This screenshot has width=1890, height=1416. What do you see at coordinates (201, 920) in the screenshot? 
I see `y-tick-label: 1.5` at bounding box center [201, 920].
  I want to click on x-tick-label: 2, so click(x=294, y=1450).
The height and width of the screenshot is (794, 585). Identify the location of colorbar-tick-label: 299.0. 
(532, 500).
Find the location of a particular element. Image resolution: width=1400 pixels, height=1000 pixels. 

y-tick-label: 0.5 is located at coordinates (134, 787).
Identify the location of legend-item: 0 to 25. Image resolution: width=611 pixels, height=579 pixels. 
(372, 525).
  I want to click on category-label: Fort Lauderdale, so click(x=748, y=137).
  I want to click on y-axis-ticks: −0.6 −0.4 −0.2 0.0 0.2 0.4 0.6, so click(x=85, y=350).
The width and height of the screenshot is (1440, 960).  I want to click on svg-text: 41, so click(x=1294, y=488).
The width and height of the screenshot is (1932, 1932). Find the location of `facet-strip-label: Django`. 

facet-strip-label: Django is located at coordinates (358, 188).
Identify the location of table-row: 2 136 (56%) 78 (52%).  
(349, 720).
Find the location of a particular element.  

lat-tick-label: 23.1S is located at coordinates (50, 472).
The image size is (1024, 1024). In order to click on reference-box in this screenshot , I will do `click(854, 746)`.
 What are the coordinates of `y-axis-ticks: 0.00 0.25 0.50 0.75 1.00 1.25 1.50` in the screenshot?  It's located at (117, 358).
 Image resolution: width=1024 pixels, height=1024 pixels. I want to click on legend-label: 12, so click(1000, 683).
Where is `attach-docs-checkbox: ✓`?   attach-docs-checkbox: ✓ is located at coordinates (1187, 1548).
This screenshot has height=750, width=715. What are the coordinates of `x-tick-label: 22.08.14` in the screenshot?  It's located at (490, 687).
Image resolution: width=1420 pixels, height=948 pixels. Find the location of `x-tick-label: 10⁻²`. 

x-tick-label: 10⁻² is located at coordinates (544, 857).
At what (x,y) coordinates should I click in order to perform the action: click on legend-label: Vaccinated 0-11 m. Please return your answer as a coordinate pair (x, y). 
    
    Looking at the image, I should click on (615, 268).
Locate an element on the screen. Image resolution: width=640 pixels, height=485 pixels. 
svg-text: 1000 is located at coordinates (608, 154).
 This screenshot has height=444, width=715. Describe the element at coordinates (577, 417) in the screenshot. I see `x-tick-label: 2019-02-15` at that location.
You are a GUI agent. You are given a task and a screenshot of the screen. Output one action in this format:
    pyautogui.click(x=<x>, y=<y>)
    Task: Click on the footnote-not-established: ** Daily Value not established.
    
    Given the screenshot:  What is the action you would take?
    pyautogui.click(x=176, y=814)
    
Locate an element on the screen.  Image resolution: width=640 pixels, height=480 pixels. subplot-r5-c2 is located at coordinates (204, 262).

● ● ●

### To-do item
Reproduce every line of the listing above without any changes.

### Solution below
This screenshot has width=1890, height=1416. What do you see at coordinates (201, 920) in the screenshot? 
I see `y-tick-label: 1.5` at bounding box center [201, 920].
  I want to click on x-tick-label: 2, so click(x=294, y=1450).
The height and width of the screenshot is (794, 585). Identify the location of colorbar-tick-label: 299.0. 
(532, 500).
Find the location of a particular element. Image resolution: width=1400 pixels, height=1000 pixels. 

y-tick-label: 0.5 is located at coordinates (134, 787).
Identify the location of legend-item: 0 to 25. Image resolution: width=611 pixels, height=579 pixels. 
(372, 525).
  I want to click on category-label: Fort Lauderdale, so click(x=748, y=137).
  I want to click on y-axis-ticks: −0.6 −0.4 −0.2 0.0 0.2 0.4 0.6, so click(x=85, y=350).
The width and height of the screenshot is (1440, 960).  I want to click on svg-text: 41, so click(x=1294, y=488).
The width and height of the screenshot is (1932, 1932). Find the location of `facet-strip-label: Django`. 

facet-strip-label: Django is located at coordinates (358, 188).
Identify the location of table-row: 2 136 (56%) 78 (52%).  
(349, 720).
Find the location of a particular element.  

lat-tick-label: 23.1S is located at coordinates (50, 472).
The image size is (1024, 1024). In order to click on reference-box in this screenshot , I will do `click(854, 746)`.
 What are the coordinates of `y-axis-ticks: 0.00 0.25 0.50 0.75 1.00 1.25 1.50` in the screenshot?  It's located at (117, 358).
 Image resolution: width=1024 pixels, height=1024 pixels. I want to click on legend-label: 12, so click(1000, 683).
Where is `attach-docs-checkbox: ✓`?   attach-docs-checkbox: ✓ is located at coordinates (1187, 1548).
This screenshot has height=750, width=715. What are the coordinates of `x-tick-label: 22.08.14` in the screenshot?  It's located at (490, 687).
Image resolution: width=1420 pixels, height=948 pixels. Find the location of `x-tick-label: 10⁻²`. 

x-tick-label: 10⁻² is located at coordinates (544, 857).
At what (x,y) coordinates should I click in order to perform the action: click on legend-label: Vaccinated 0-11 m. Please return your answer as a coordinate pair (x, y). 
    
    Looking at the image, I should click on (615, 268).
Locate an element on the screen. Image resolution: width=640 pixels, height=485 pixels. 
svg-text: 1000 is located at coordinates (608, 154).
 This screenshot has height=444, width=715. Describe the element at coordinates (577, 417) in the screenshot. I see `x-tick-label: 2019-02-15` at that location.
You are a GUI agent. You are given a task and a screenshot of the screen. Output one action in this format:
    pyautogui.click(x=<x>, y=<y>)
    Task: Click on the footnote-not-established: ** Daily Value not established.
    
    Given the screenshot:  What is the action you would take?
    pyautogui.click(x=176, y=814)
    
Locate an element on the screen.  Image resolution: width=640 pixels, height=480 pixels. subplot-r5-c2 is located at coordinates (204, 262).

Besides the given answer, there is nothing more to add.